Defendants state that Mr. Archer is in fact the Assistant Director for the Development Services Department.

Defendants state that Mr. Hernandez is the Supervisor of the Dangerous Premises Section for the City of San Antonio Housing and Neighborhood Services Department.

Plaintiff's Amended Complaint asserts numerous state and federal causes of action related to the demolition, including: (1) violations of San Antonio's Code of Ordinances, Chapter 6, article VIII, § 6-175 in that Plaintiff was not provided notice of the accomplished abatement as required by the ordinance, the Dangerous Structures Determination Board was not immediately provided notice of the accomplished abatement, and Defendants did not follow the provisions of § 6-175 or would apply them on an ad hoc, capricious basis; (2) violation of certain sections of Texas Local Government Code chapter 214, which governs municipal regulation of dangerous structures, through the enactment of § 6-175 and its application to the subject property in violation of these sections; (3) violation of the due process clause, Article I, § 19, of the Texas Constitution; (4) violation of the takings clause, Article I, § 17, of the Texas Constitution; (5) violation of Procedural Due Process, Substantive Due Process, and Equal Protection under the Fourteenth Amendment of the United States Constitution, in that he was deprived of property without due process of law and in that he was denied equal protection because his property was demolished but not that of others similarly situated (this claim is asserted through § 1983); (6) violation of the Takings Clause of the Fifth Amendment of the United States Constitution, in that Plaintiff's property was taken without just compensation (asserted through § 1983); (7) violation of the Fourth Amendment of the United States Constitution, in that he was subjected to an unreasonable search and seizure by the Defendants' demolishing his property without a warrant (asserted through § 1983); (8) "injury by motor vehicle or equipment" (negligence); (9) trespass to real property; (10) "intrusion on seclusion"; and (11) declaratory relief that the ordinance violates Article I, Sections 17 and 19 of the Texas Constitution, the Fourth, Fifth, and Fourteenth Amendment of the United States Constitution, and sections of the Local Government Code chapter 214, and (12) declaratory relief that § 6-175 is unconstitutionally void for vagueness.
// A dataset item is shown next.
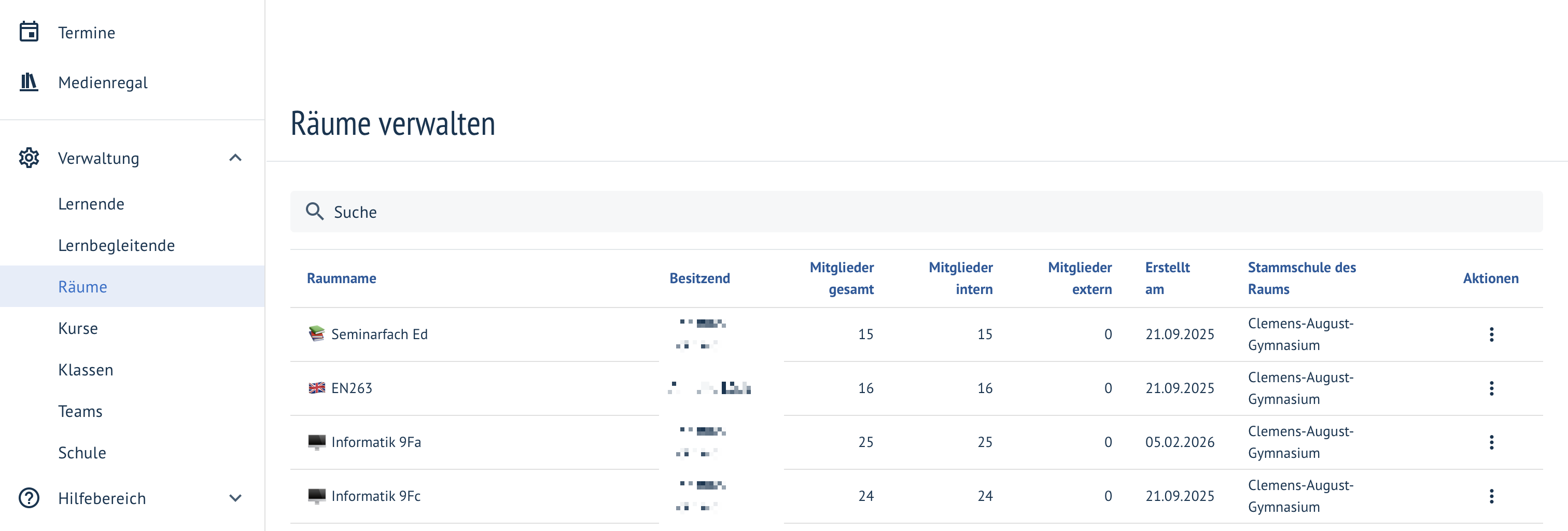Open actions menu for Seminarfach Ed
This screenshot has height=531, width=1568.
click(x=1491, y=334)
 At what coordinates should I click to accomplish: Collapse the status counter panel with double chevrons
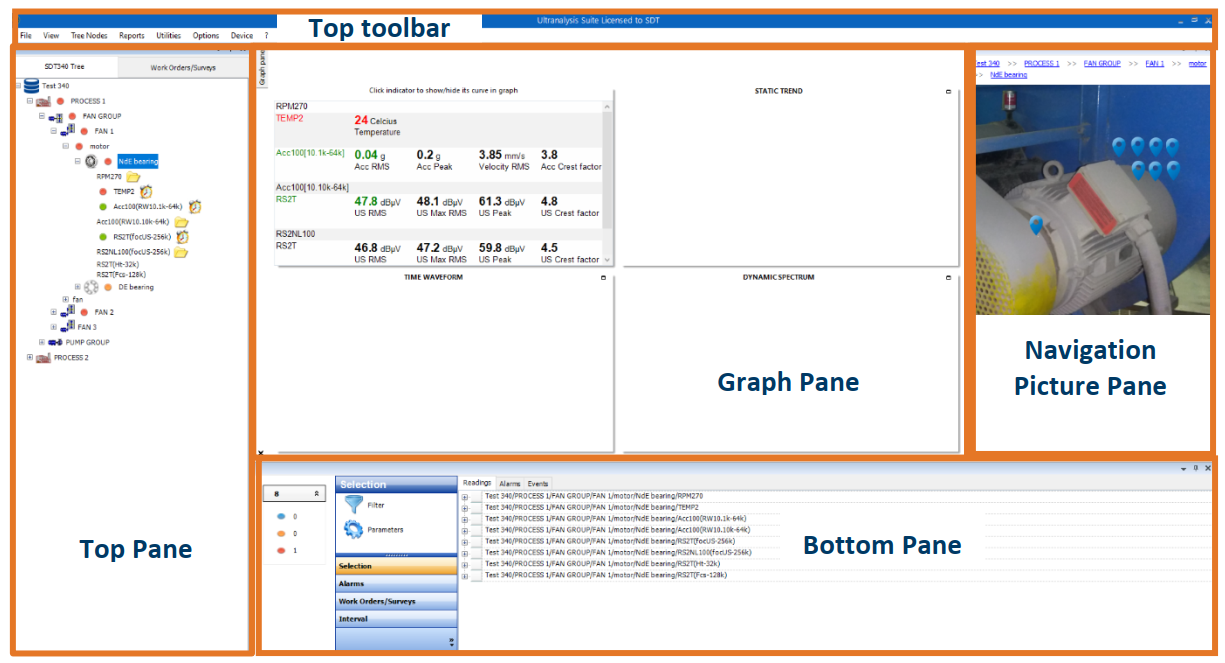[x=317, y=492]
Plaintiff also alleges procedural and substantive due process violations under the Fourth Amendment. Am. Compl. ¶ 14.4 ("Plaintiff alleges that the actions of Defendants, within or without the aegis of an apparently duly ratified ordinance 6-175, constitute not only a procedural due process violation of the 4th Amendment, but an arbitrary and capricious violation of Plaintiff's due process rights under the 4th Amendment." The Court has found that these allegations are subsumed within the Fourth Amendment claim.

The Individual Defendants move to dismiss pursuant to Rule 12(b)(6) on the following grounds: (1) the claims against the Individual Defendants in their official capacities should be dismissed as redundant because the City is already a named defendant; (2) the claims against them in their individual capacities under § 1983 should be dismissed on the basis of qualified immunity; and (3) the state-law tort claims against the Individual Defendants should be dismissed pursuant to section 101.106(a) of the Texas Tort Claims Act.

II. Standard of Review

If a complaint fails to state a claim upon which relief can be granted, a court is entitled to dismiss the complaint as a matter of law. FED. R. CIV. P. 12(b)(6). Since Individual Defendants previously filed an answer in this action, the Court will construe the current motion as a motion for judgment on the pleadings under 12(c). Alternatively, the Court may consider the motion as an untimely 12(b)(6) motion, since the Individual Defendants did timely raise these defenses in their answer. The standard for evaluating 12(b)(6) motions and 12(c) motions is the same. Doe v. MySpace, Inc., 528 F.3d 413, 418 (5th Cir. 2008).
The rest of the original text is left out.